As entrevistas testemunham o grande esforço dos apenados na busca de meios

que amenizem as aflições durante os dias na prisão. A sanidade mental dos apenados

depende da habilidade de desviar o pensamento para fora daquele ambiente. Assim,

sobrevivem na tentativa de imaginar o mundo do outro lado dos muros.
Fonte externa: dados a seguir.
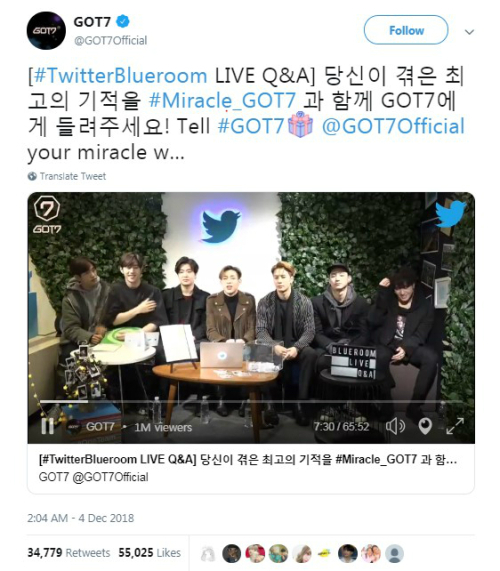
Task: Seek on the video progress bar
Action: [x=251, y=402]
Nesse sentido, os autores esboçam a dificuldade dos apenados manterem a

saúde mental diante do aprisionamento e encerram o capítulo com a seguinte frase:

“encarar a realidade da prisão exige grande esforço mental, aprisionar o corpo é

considerado o menor dos males pela grande parte dos entrevistados frente ao flagelo

da alma”.

Assim, os autores finalizam o texto fazendo uma análise crítica do

distanciamento existente entre a pena aplicada ao condenado e a realidade da execução

penal. Referem que há de se ter uma doutrina de vanguarda crítica, a qual poderá

melhorar a tensão entre os dois pontos.

Nesse contexto, os autores acreditam que a metodologia utilizada na sua

pesquisa pôde contribuir para tanto. Quer dizer, ao dar voz a quem não tem voz,

iluminando e trazendo à tona sua realidade, seus sentimentos, seu cotidiano, de forma

genuína e livre, há uma esperança em se clarificar as interfaces do poder político que

controla o corpo social – gestão das ilegalidades (FOUCAULT). Aduzem que talvez

não exista outra forma melhor de compreender o sistema prisional e os apenados que

não se inserindo no meio e tomando conhecimento total de sua realidade prática, dando

voz aos apenados e aos carcereiros, inclusive.